3.1 Come curare il Disturbo Evitante di Personalità con la terapia CBT

Vista l’estrema difficoltà dell’evitante a creare e mantenere delle relazioni sia intimi che sociali contrapposte ad un forte desiderio di socializzazione e accettazione, innanzitutto, appare fondamentale aiutare la persona ad acquisire delle nuove abilità sociali che lo aiutino ad interagire con gli altri.

La terapia cognitivo comportamentale contribuisce sia al ridimensionamento del disagio emotivo vissuto dal soggetto di fronte a tali situazioni sociali sia all’apprendimento di skills comportamentali adatte ai differenti contesti mediante training specifici.

Nello specifico, un primo step è contraddistinto dall’interiorizzazione di strategie di rilassamento da utilizzare quando si percepisce un forte stato di ansia dettato dal confronto con gli altri. Tra questi, la mindfulness e/o esercizi specifici di respirazione appaiono molto utili nella gestione di stati di preoccupazione e tensione.

Secondariamente, è possibile esporsi alle situazioni temute sia attraverso delle visualizzazioni guidate che attraverso dei giochi di ruolo. In seguito, spostare l’esposizione dalla stanza del terapeuta alla vita quotidiana procedendo per gradi, dalla situazione meno temuta a quella più temuta.

Inoltre, è necessaria una ristrutturazione cognitiva all’interno di un percorso terapeutico allo scopo di modificare le convinzioni e le credenze errate relative ai possibili pericoli riscontrati nelle relazioni sociali.

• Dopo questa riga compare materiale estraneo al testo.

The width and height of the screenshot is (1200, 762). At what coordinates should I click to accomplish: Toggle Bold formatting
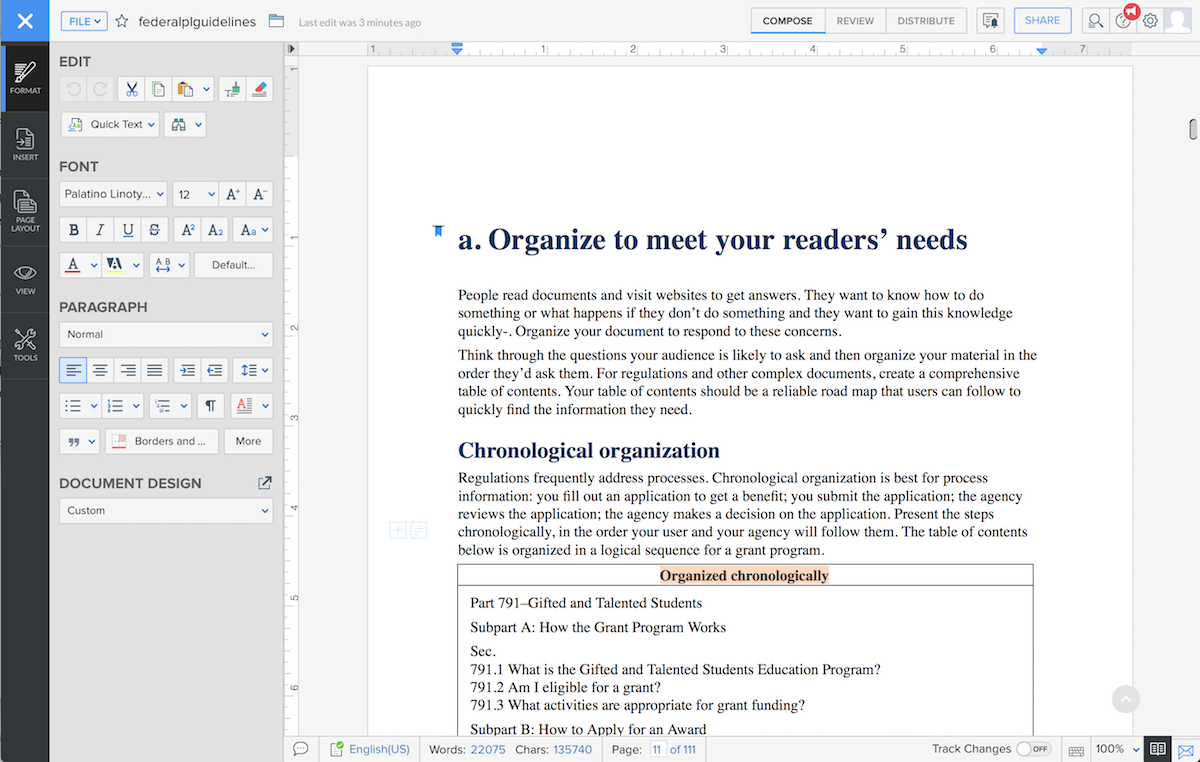[74, 230]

Uno strumento cognitivo-comportamentale utile allo scopo è l’ABC ovvero uno schema che aiuta la persona a soffermarsi sui pensieri e sugli stati emotivi vissuti durante un evento specifico così da poterli esternare e ipotizzare una formulazione alternativa.

Conclusione

In conclusione, il DEP così come tutti gli altri disturbi di personalità richiedono un approfondimento svolto da professionisti esperti ovvero psicoterapeuti e psichiatri. Inoltre, è necessario sottolineare che vi è una distinzione tra un normale comportamento evitante che si adotta in alcune situazioni della propria vita, o un disturbo d’ansia nel quale l’evitamento è uno dei sintomi e un Disturbo di Personalità Evitante.

Quest’ultimo, difatti, mette in atto l’evitamento come strategia protettiva ad un possibile rifiuto e/o critica. Tale comportamento è visibile in quasi tutte le relazioni duali e le situazioni sociali e lavorative all’interno del quale il soggetto è coinvolto. 

Il fine ultimo del soggetto è evitare di sperimentare delle attivazioni emotive temute perché percepite come incontrollabili e sono principalmente la vergogna e l’ansia. Queste sono vissute con una così forte intensità tale da impedire lo svolgimento della normale attività quotidiana.